From 8672e153637a2be3aaa804bc735db7e20b6cba5c Mon Sep 17 00:00:00 2001
From: danleifeng <52735331+danleifeng@users.noreply.github.com>
Date: Wed, 4 Sep 2019 20:20:54 +0800
Subject: [PATCH] elementwise broadcast function enhancement (#19536)

elementwise broadcast function enhancement
---
 .../elementwise/elementwise_op_function.h     | 195 +++++++++++++++---
 .../ngraph/test_elementwise_max_ngraph_op.py  |   2 +-
 .../ngraph/test_elementwise_min_ngraph_op.py  |   2 +-
 .../ngraph/test_elementwise_pow_ngraph_op.py  |   2 +-
 .../ngraph/test_elementwise_sub_ngraph_op.py  |   2 +-
 .../unittests/test_elementwise_add_op.py      |  28 +++
 .../unittests/test_elementwise_div_op.py      |  20 ++
 .../unittests/test_elementwise_max_op.py      |  12 ++
 .../unittests/test_elementwise_min_op.py      |  22 +-
 .../unittests/test_elementwise_mul_op.py      |  20 ++
 .../unittests/test_elementwise_pow_op.py      |  10 +
 .../unittests/test_elementwise_sub_op.py      |  10 +
 12 files changed, 293 insertions(+), 32 deletions(-)

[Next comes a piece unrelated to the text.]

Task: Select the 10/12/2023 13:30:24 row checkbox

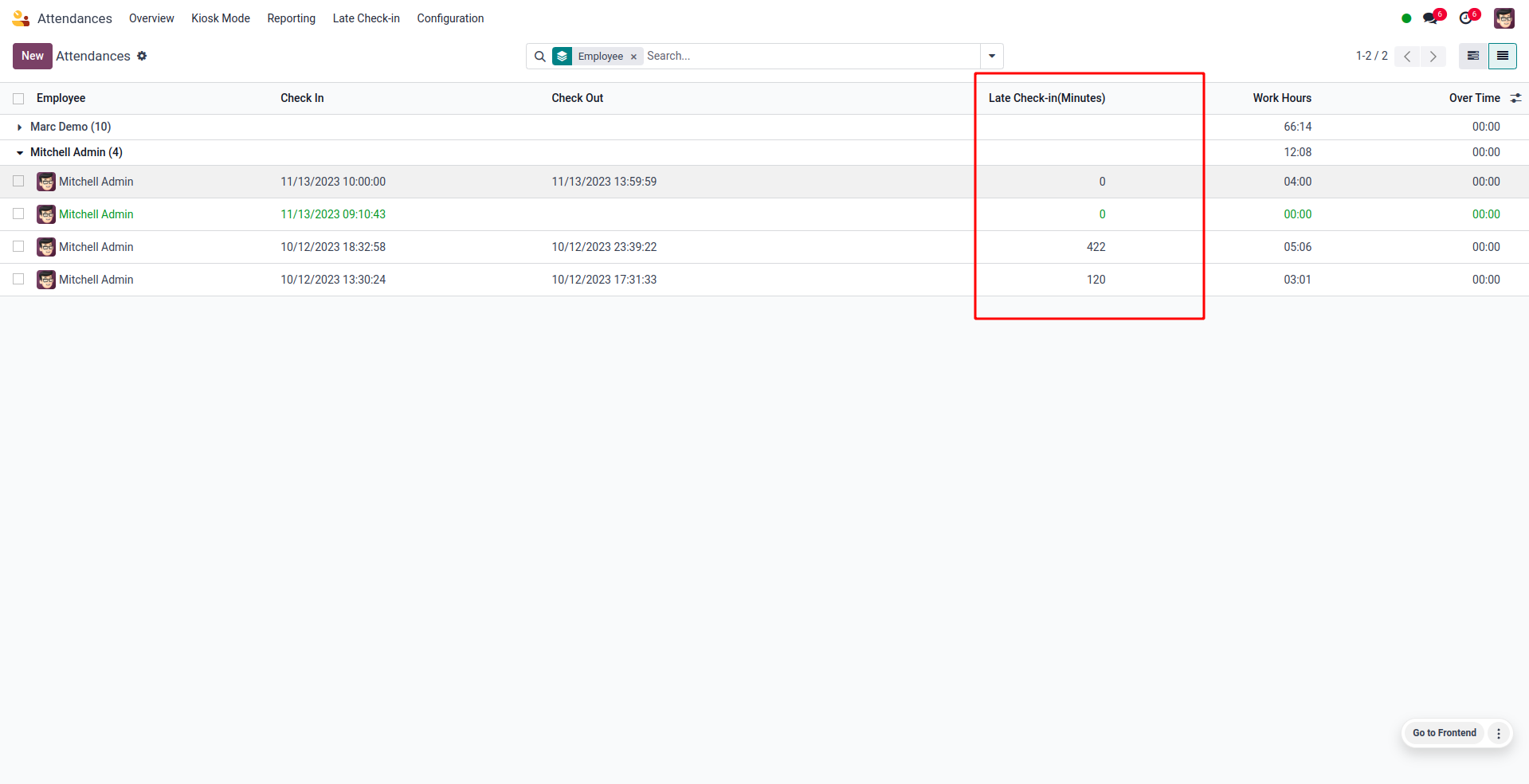Action: click(x=18, y=280)
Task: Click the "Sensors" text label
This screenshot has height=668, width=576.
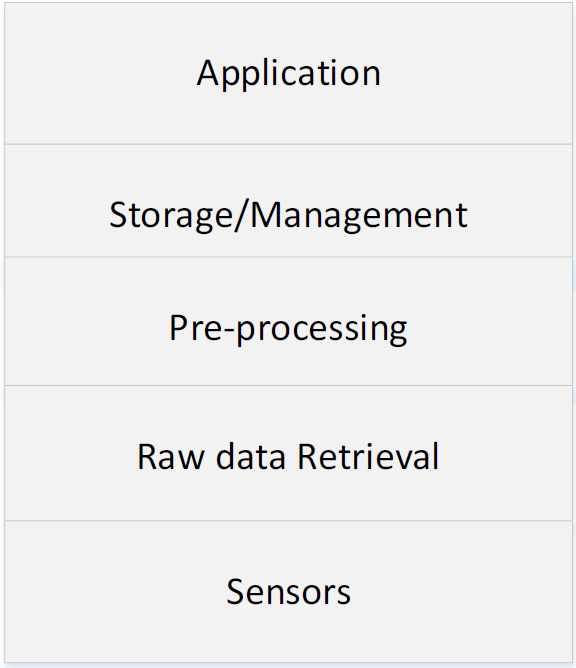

diff --git a/paddle/fluid/operators/elementwise/elementwise_op_function.h b/paddle/fluid/operators/elementwise/elementwise_op_function.h
index 7d0256cc1c..59a9c3086d 100644
--- a/paddle/fluid/operators/elementwise/elementwise_op_function.h
+++ b/paddle/fluid/operators/elementwise/elementwise_op_function.h
@@ -47,25 +47,65 @@ namespace operators {
  * 2. shape(X) = (2, 3, 4, 5), shape(Y) = (4,5)
  *    pre=2*3, n=4*5, post=1
  *    x.shape(6, 20, 1) * y.shape(1, 20, 1).broadcast(6, 20, 1)
+ *
+ * New parameter: *mid_flag* is added to solve m*n*k & m*1*k
+ * broadcast cases.
+ * 3. shape(X) = (2, 3, 4, 5), shape(Y) = (2, 1, 4, 5)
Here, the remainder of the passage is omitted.